In light of the purport of expropriation compensation for obstacles under the Land Compensation Act and the principle of reasonable compensation or reasonable price compensation, if a project operator compensates for obstacles that impede the implementation of a project at the price of objects that do not actually incur pursuant to the proviso to Article 75(1)2 of the Land Compensation Act, the project operator cannot be deemed to acquire ownership of the relevant objects solely on the compensation unless he/she takes the procedure of expropriation, unlike subparagraph 3, unless he/she takes the procedure of expropriation other than that of acquiring the relevant objects.
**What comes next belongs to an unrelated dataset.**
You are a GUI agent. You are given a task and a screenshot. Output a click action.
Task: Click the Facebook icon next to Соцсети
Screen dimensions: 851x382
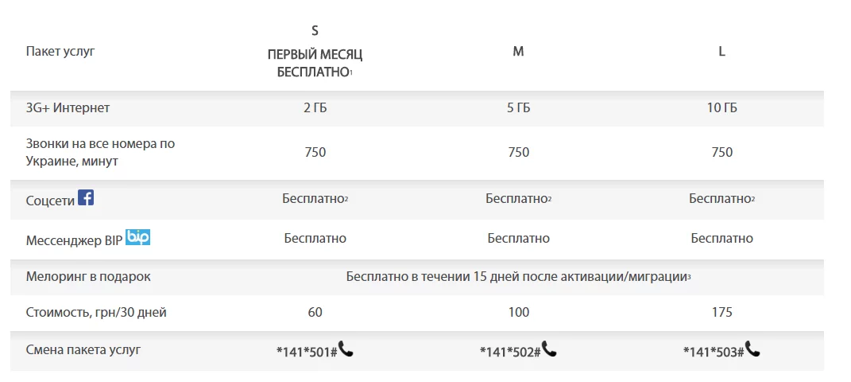click(x=86, y=197)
In addition, the project operator cannot demand the owner of obstacles to remove the obstacles at his/her own expense and may remove them directly at his/her own expense unless there are special circumstances, such as where the owner of obstacles wishes to remove them at his/her own expense pursuant to the proviso to Article 3(4) of the Enforcement Rule of the Land Compensation Act (see Supreme Court Decision 2010Da94960, Apr. 13, 2012).
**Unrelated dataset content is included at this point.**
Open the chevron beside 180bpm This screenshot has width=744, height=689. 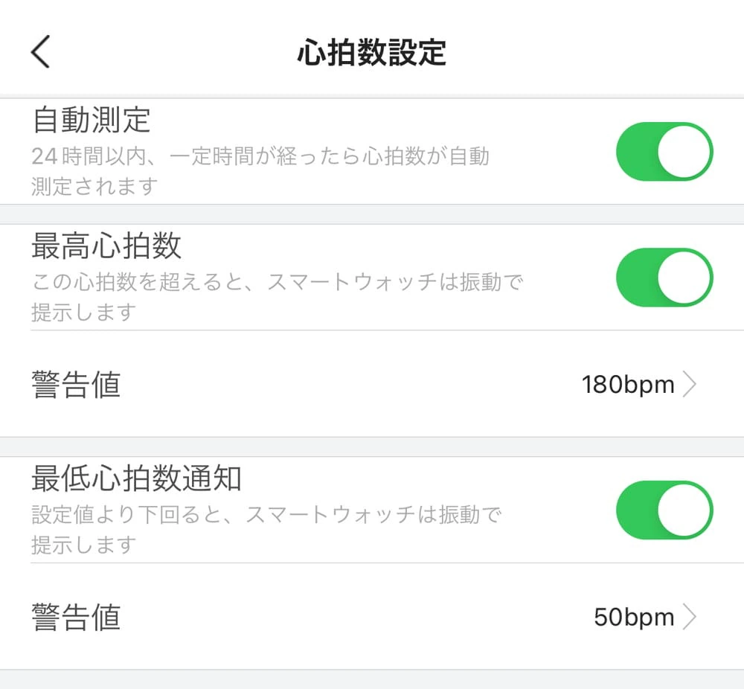(690, 385)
B. On the grounds delineated below, the lower court determined that the Plaintiff, a project operator, could remove the instant wastes directly at his own expense and could not request Defendant 2 to transfer the instant wastes, or may not claim damages equivalent to the disposal cost on the ground of nonperformance.

The details of compensation paid by the Central Land Tribunal to Defendant 2 include “products and raw materials” and the amount of compensation is KRW 1.00,000,000 on the premise that the instant wastes fall under cases where the transfer cost of the instant wastes exceeds the price of the goods subject to compensation. This can be seen as determining the compensation for items below the “industrial power” as KRW 40,300,00,000, in a lump sum, on the premise that it is impossible to recycle and recycle the wastes of this case under the premise that the transfer cost of the instant wastes is more than the price

C. The lower judgment is justifiable in light of the foregoing legal doctrine, and contrary to what is alleged in the grounds of appeal, the lower court did not err by exceeding the bounds of the principle of free evaluation of evidence against logical and empirical rules, or by misapprehending the legal doctrine as to the scope

5. Conclusion

The Plaintiff’s appeal is dismissed as it is without merit, and all costs of appeal are assessed against the losing party. It is so decided as per Disposition by the assent of all participating Justices.